New persecutions were in store for him, to disturb his schemes. Mademoiselle de Couvreur was the most eminent actress of the time; she was his friend, and had shown her generosity by attending on him at the dangerous moment of his attack of small pox. She was worthy of his good opinion; there was a dignity in her character which imparted the chief charm to her acting, and rendered her estimable in private life. When she died, according to the insulting practice of the French clergy, burial rites and holy ground were denied the corpse, and she was interred on the banks of the Seine. Voltaire could not restrain his indignation. Warmed by esteem for his friend, and contempt for the priesthood, he wrote her apotheosis, which drew on him the outcry of impiety, and forced him to conceal himself for some months in a village of Normandy.

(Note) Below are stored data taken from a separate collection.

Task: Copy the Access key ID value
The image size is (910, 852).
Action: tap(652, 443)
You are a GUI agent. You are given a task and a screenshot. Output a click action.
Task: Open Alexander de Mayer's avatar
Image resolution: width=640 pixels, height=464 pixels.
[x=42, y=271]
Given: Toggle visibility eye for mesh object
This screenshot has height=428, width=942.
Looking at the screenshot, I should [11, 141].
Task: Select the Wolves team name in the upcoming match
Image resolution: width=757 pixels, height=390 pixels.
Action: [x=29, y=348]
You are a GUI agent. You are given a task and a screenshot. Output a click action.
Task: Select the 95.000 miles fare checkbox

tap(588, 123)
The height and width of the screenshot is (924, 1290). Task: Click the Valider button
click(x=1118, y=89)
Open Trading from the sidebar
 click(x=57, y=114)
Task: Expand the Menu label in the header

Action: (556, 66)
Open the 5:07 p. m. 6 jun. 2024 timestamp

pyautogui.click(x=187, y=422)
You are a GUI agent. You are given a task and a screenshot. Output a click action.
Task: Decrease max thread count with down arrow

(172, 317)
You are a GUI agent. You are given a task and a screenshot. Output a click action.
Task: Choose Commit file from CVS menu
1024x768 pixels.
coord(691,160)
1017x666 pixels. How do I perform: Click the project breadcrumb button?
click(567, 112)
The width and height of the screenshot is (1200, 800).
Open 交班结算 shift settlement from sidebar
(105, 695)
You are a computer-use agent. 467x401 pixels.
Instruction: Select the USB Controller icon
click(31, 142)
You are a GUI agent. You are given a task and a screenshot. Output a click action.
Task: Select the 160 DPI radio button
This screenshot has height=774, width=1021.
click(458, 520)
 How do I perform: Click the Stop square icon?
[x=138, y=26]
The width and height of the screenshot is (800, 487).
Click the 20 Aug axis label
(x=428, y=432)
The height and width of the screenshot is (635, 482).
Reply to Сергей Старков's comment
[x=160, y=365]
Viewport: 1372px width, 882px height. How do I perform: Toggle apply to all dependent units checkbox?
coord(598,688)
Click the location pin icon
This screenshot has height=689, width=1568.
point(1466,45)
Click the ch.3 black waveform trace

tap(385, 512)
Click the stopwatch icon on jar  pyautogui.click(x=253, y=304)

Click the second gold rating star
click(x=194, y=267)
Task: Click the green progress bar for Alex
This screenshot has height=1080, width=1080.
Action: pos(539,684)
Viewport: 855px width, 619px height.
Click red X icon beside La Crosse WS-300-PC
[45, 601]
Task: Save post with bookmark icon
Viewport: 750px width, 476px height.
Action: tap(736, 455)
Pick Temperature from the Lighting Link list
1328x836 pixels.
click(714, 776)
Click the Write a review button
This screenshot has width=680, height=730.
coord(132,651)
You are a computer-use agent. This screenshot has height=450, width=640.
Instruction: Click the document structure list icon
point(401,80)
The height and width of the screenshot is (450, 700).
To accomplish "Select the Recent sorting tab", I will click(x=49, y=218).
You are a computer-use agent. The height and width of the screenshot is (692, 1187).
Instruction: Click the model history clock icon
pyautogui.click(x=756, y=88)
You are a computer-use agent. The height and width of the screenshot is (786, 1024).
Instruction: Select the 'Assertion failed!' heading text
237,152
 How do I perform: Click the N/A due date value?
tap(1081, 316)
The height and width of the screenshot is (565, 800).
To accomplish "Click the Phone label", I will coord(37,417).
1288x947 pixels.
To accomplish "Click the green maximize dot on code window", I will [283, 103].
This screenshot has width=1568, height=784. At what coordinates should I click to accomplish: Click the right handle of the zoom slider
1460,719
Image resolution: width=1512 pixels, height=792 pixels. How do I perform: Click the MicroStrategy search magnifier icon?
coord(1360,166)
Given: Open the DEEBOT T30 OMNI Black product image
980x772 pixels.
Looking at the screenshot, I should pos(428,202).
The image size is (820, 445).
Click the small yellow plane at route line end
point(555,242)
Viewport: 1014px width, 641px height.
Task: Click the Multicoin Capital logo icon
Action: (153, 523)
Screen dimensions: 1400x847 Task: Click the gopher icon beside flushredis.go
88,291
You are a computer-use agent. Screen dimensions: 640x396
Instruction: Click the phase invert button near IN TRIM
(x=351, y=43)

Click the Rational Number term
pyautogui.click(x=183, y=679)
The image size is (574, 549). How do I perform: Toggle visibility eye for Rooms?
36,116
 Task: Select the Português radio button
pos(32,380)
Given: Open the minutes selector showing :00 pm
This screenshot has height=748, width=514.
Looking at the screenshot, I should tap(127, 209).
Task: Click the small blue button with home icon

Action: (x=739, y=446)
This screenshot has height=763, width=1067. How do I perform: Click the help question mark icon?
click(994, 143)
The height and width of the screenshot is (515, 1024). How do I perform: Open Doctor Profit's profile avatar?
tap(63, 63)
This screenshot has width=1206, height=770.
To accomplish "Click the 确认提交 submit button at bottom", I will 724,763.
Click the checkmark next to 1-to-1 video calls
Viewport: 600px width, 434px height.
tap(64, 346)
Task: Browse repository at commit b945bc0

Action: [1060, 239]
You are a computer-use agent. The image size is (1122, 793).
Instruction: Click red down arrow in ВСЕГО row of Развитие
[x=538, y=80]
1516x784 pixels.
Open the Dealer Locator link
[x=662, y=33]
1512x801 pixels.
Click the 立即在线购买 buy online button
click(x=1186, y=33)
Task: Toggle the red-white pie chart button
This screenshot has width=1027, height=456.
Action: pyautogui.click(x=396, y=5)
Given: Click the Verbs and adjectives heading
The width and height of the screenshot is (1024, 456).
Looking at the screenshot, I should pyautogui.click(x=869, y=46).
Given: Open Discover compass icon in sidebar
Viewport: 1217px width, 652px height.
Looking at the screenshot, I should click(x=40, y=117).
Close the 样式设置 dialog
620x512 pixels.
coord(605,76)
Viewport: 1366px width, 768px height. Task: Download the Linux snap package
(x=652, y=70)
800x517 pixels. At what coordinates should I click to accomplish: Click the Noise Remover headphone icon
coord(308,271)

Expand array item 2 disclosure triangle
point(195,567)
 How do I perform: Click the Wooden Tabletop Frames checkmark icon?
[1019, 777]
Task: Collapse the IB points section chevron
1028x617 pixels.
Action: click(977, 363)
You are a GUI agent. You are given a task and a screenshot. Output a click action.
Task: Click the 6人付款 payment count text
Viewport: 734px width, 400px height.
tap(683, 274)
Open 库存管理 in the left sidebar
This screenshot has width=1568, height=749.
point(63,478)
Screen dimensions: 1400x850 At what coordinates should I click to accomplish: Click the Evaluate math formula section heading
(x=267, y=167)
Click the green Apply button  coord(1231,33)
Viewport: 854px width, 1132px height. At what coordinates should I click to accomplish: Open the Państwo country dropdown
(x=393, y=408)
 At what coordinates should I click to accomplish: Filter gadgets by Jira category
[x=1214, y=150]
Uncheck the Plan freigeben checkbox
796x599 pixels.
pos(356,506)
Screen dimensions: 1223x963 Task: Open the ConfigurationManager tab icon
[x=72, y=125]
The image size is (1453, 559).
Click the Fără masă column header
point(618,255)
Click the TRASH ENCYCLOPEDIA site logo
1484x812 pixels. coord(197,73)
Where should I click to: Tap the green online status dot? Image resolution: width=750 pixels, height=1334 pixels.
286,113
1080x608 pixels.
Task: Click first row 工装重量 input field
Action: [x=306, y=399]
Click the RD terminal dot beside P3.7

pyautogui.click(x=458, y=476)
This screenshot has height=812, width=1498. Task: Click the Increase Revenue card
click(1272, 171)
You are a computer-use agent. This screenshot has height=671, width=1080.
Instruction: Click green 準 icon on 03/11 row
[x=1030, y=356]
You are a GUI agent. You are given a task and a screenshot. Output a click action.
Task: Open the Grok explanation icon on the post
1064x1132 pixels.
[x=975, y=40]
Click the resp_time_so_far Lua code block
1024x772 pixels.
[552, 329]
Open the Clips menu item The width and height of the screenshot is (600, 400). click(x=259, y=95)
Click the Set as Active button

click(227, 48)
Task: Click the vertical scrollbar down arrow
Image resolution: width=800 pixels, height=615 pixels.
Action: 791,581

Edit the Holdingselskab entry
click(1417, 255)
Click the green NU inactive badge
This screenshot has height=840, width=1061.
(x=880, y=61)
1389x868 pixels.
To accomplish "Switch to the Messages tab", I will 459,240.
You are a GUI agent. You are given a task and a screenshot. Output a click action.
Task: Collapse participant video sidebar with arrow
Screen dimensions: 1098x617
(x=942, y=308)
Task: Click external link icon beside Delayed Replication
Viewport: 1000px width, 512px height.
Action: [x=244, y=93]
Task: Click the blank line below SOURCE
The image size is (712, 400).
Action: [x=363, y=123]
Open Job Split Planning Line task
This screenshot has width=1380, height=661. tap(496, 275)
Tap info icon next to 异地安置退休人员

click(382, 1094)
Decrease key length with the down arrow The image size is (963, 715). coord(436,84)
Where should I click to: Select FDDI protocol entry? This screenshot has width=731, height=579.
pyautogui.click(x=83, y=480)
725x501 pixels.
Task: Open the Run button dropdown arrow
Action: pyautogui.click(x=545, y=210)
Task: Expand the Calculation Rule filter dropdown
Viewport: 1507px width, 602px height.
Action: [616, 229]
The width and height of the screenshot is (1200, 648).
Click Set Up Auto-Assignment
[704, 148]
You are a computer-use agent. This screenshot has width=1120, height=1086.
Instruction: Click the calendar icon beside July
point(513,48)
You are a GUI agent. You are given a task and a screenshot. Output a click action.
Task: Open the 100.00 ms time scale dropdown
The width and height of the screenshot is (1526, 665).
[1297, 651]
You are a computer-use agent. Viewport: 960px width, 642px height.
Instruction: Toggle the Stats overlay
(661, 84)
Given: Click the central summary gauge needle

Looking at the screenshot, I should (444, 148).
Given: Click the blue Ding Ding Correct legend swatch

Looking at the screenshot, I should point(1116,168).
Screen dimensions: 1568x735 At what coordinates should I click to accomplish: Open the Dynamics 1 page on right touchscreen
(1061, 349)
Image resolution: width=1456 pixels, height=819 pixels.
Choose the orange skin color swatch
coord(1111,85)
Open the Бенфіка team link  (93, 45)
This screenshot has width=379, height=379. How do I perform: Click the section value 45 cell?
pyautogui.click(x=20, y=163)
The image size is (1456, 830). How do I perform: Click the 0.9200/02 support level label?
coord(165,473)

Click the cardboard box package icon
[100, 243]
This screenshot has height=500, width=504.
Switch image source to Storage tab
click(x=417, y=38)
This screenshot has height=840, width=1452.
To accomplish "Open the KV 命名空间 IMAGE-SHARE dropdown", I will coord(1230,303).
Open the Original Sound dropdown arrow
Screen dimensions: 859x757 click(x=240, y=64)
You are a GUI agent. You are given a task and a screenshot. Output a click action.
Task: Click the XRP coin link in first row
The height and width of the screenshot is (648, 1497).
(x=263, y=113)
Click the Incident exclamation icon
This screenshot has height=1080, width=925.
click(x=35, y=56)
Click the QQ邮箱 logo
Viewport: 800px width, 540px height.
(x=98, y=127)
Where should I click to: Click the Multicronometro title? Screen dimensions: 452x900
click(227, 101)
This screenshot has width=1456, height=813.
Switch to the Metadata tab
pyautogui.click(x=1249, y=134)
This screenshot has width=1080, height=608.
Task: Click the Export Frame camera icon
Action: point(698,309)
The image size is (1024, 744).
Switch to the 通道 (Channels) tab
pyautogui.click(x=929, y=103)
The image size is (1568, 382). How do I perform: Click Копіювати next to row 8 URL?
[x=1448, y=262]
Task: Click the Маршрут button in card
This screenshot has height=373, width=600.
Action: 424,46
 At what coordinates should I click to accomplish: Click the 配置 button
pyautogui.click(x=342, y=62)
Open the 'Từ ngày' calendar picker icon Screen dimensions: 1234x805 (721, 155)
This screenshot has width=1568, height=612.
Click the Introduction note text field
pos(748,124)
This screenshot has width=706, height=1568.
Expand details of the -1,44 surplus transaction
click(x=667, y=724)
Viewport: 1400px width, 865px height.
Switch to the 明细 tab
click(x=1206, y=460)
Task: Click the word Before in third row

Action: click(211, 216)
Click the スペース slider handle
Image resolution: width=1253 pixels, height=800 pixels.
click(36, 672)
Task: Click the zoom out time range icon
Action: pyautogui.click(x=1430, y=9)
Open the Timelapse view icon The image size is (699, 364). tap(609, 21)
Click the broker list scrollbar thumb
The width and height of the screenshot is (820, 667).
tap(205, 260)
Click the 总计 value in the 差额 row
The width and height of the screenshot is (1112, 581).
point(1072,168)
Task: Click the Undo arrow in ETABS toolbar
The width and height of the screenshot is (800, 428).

Scarcely had this storm passed off, than another broke over him. His exile in England occurred during the reign of George II., at a time when literature boasted of great and glorious names; and if the principles of political liberty were less well understood than now, they appeared in a highly flourishing condition to the Frenchman. He regarded with admiration the blessings derived from toleration in religion, a comparatively free government, a press unfettered by a censorship, and the general diffusion of knowledge. He wished to describe these things and their effects to his countrymen, and he wrote his "Lettres sur les Anglais." There is nothing--save a passing Voltairian sarcasm here and there--to shock our notions in this work. It begins with an account of the Quakers,--to demonstrate that dissent in religion, joined to independence of thought and action, could accord with a peaceable fulfilment of the duties of a subject. He commences with a humorous description of a Quaker, to whom he was introduced, who receives him with his hat on, and without making a bow; speaks to him with the thee and thou, and defends the peculiar tenets of his sect. He goes on to give the history of Fox and Penn. Other letters concern the parliament, the government, the encouragement given to literary men, and literature itself, of the introduction of inoculation; and then comes his main topic,--the discoveries of Newton, and the philosophy of Locke. It is a work that would have excited no censure in England; but he was well aware that both it and its author would be denounced in France. When he thought of publishing it, he at the same time entertained the plan of expatriation; when he relinquished this, he meant to suppress his book; but it was published through the treachery of a bookseller. A _lettre de cachet_ was granted against him, of which he received timely notice, and left Paris to conceal himself at Cirey, while he gave out that he was in England. The volume itself was publicly burnt. He obtained a cessation of the persecution by causing the edition to be given up; but he did not return to Paris, and continued to inhabit the chateau of Cirey, in Champagne, a property of the marquis du Châtelet, where he and his wife, and their illustrious friend, lived for the space of six years in seclusion and laborious study.